*Selected passage*.
▼▼▼

Hasler backs Dank and Manly in the face of ACC findings
''No drama'' ... former Manly coach Des Hasler. Photo: Sahlan Hayes
CANTERBURY coach Des Hasler has leapt to the defence of his former club, insisting Manly followed the right protocols during his tenure at the club.
The two-time premiership-winning coach, who worked with Stephen Dank at the club between 2006 and 2010, believes the Sea Eagles have nothing to worry about.
As part of the investigation into the use of illicit and illegal supplements in Australian sport, Manly was audited, as were Cronulla, Penrith and Newcastle.
But Hasler, who worked closely with Dank during the five years the sport scientist spent at the club, insisted Manly always followed the letter of the law. ''I've got no qualm,'' Hasler said after Canterbury's 36-14 trial win against Newtown at Belmore Sportsground on Sunday afternoon. ''One hundred per cent - we worked entirely within the policy of the WADA and ASADA guidelines. There's no drama there.''
Like most players and officials involved in the game, Hasler is eager to hear the findings of the Australian Crime Commission. ''There's been a lot of speculation and a lot of accusation,'' he said. ''Everyone now is waiting to see the accountability. I think that's probably the general message that's been put back there by CEOs and leading people in the game. I guess we'll just have to wait and see … I'd like to think [it won't disrupt the start of the season], but I think the word out there at the moment is, 'Tell us [what's going on].'''
Dank has come under fire since Essendon - the AFL club he worked with last year - came clean about the use of peptides at the club. He will appear on ABC-TV on Monday night to plead his innocence in the case.

▲▲▲

*Action item*.
Write the next few paragraphs of the article about Des Hasler defending Manly, picking up after its final sentence. The material that follows is separate from the article above and has no connection to it.

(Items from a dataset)
▼▼▼

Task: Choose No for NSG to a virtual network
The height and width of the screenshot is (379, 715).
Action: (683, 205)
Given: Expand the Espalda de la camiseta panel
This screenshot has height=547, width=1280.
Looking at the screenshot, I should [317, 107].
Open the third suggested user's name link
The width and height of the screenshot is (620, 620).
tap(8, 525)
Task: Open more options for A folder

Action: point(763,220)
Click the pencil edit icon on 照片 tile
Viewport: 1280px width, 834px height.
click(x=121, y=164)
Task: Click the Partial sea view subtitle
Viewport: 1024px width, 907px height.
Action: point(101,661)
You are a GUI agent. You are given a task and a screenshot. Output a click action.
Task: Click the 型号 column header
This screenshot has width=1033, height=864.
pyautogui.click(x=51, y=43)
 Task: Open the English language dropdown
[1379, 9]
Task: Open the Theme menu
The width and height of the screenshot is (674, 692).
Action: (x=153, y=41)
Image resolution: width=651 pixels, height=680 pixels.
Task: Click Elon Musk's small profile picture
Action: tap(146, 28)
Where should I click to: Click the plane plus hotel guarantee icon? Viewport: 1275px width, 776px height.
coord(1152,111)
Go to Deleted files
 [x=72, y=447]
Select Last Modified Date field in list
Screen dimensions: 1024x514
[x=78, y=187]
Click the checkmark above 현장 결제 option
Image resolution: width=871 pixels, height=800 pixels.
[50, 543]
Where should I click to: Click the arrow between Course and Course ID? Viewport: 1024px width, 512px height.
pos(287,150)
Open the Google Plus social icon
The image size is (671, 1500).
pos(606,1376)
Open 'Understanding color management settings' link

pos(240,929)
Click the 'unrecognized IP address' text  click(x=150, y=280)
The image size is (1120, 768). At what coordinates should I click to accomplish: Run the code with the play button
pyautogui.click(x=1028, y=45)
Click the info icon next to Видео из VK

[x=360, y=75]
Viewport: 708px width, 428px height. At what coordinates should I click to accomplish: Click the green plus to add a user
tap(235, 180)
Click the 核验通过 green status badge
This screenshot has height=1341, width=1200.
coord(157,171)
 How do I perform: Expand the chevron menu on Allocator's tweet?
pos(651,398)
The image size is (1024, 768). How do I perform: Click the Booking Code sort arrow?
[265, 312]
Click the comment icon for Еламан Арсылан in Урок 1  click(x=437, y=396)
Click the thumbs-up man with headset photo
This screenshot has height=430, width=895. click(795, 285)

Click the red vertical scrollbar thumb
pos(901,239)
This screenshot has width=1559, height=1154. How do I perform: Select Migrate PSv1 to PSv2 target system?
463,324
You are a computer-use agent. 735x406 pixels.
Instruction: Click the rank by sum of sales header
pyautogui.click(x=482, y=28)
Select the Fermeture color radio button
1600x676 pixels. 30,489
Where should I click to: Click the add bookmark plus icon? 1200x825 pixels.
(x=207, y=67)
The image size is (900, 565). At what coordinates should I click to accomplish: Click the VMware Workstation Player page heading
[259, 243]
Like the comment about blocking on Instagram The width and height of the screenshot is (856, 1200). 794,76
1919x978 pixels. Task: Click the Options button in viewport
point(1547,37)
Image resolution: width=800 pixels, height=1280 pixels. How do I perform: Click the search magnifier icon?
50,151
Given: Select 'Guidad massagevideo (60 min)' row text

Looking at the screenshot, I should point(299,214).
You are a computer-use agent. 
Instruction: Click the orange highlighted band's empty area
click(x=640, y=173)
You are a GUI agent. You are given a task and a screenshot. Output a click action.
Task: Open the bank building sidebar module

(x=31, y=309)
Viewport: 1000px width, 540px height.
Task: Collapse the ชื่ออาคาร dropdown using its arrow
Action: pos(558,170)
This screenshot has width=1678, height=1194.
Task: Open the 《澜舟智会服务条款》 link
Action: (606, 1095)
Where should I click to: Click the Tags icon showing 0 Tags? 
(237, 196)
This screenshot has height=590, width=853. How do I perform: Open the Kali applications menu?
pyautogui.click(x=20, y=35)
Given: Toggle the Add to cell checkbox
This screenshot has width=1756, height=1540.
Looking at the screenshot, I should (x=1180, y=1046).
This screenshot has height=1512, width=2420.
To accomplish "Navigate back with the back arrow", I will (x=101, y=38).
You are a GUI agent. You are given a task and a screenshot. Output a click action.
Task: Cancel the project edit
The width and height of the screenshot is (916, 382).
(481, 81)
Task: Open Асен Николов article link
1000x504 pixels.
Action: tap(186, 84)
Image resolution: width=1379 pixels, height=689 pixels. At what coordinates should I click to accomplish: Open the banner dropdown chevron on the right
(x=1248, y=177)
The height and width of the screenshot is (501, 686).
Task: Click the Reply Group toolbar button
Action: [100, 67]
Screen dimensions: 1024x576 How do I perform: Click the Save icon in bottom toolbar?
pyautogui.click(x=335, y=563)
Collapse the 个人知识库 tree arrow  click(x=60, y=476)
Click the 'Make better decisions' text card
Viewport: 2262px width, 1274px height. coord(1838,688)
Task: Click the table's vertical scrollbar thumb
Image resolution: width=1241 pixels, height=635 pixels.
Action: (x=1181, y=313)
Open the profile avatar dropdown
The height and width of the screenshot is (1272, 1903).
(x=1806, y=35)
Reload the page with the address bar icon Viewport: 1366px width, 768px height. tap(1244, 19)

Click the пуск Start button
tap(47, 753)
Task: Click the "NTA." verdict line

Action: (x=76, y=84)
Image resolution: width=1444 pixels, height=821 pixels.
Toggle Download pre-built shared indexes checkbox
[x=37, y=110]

▲▲▲

*Final answer*.
While Hasler didn't elaborate on the supplement use at Manly during his time at the club, he did explain Dank's involvement at the club.
''Steve Dank is a great thinker,'' Hasler said. ''He's a great analytical thinker. In his time at Manly there, he did a lot of work with GPS and a lot of statistical science. He did a lot of work in hypoxic [altitude simulation training] and that.''
Hasler, who began his first grade playing career in 1982 before taking up coaching in 2004, just seven years after his retirement, has seen plenty in his time in the game. But he admitted the ACC's findings that were announced last Thursday were a shock. ''I haven't seen anything like this,'' he said. ''With the announcement from the federal ministers earlier in the week, the resounding response is they want to know who, what, when, where and why.''
In the match on Sunday, Hasler used his NRL players in the second half of the contest against Newtown, which they won three tries to two.
Josh Reynolds, Drury Low and Sam Perrett all crossed for the Bulldogs in front of about 4000 fans at the suburban ground.
Tony Williams showed glimpses of his destructive best in his first showing for the club since leaving Manly at the end of last season.